— Supplied entries —

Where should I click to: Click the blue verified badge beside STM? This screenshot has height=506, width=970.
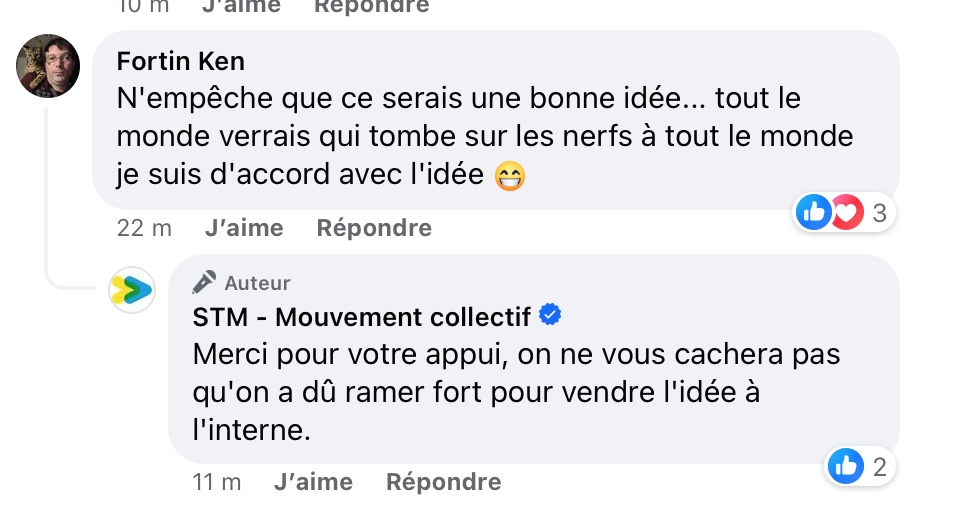pyautogui.click(x=550, y=315)
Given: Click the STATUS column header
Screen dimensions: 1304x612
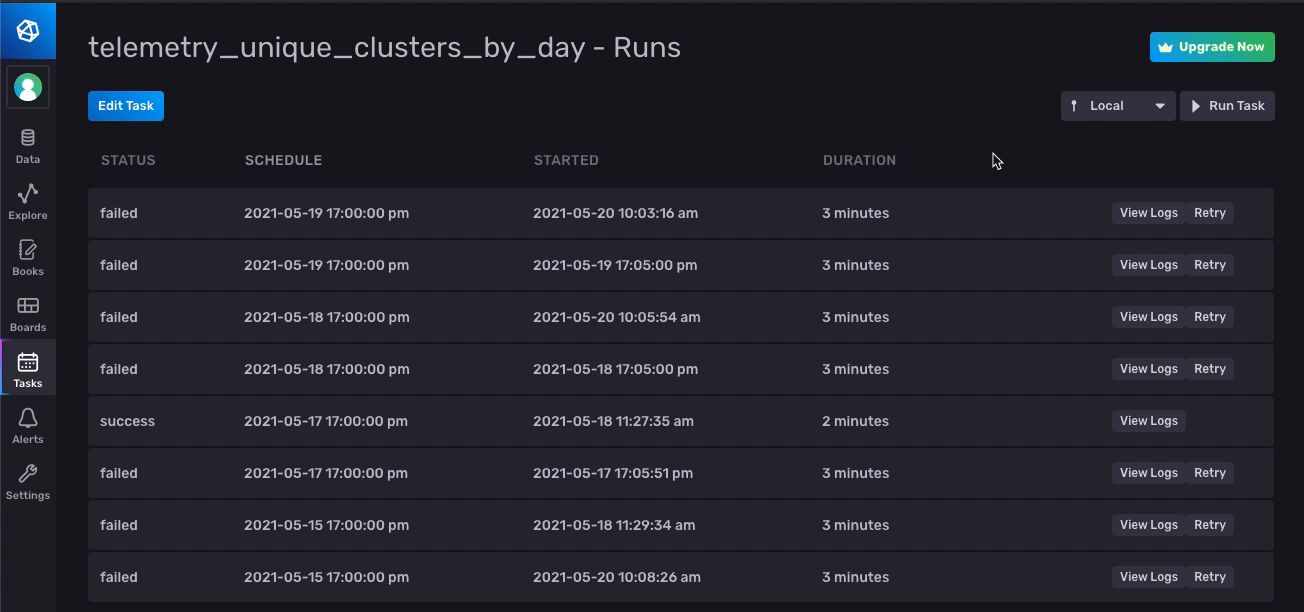Looking at the screenshot, I should click(x=128, y=160).
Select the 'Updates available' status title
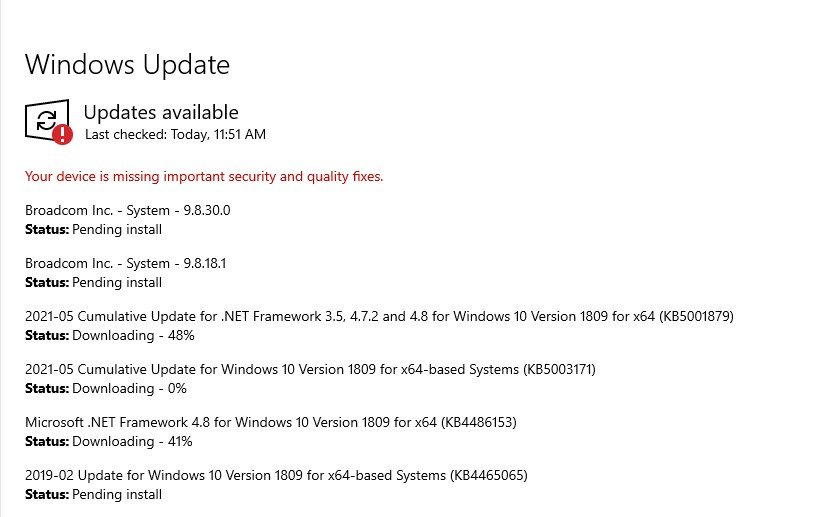Viewport: 827px width, 517px height. 161,113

— The request —
Rewrite all the entries above, replacing "column header" with "column heading" and keeping every other word the same. Leave the pictures out.

— Task output —
Where should I click to: Click the blue verified badge beside STM? This screenshot has height=506, width=970.
pyautogui.click(x=550, y=315)
Given: Click the STATUS column heading
Screen dimensions: 1304x612
Looking at the screenshot, I should click(x=128, y=160).
Select the 'Updates available' status title
Viewport: 827px width, 517px height. 161,113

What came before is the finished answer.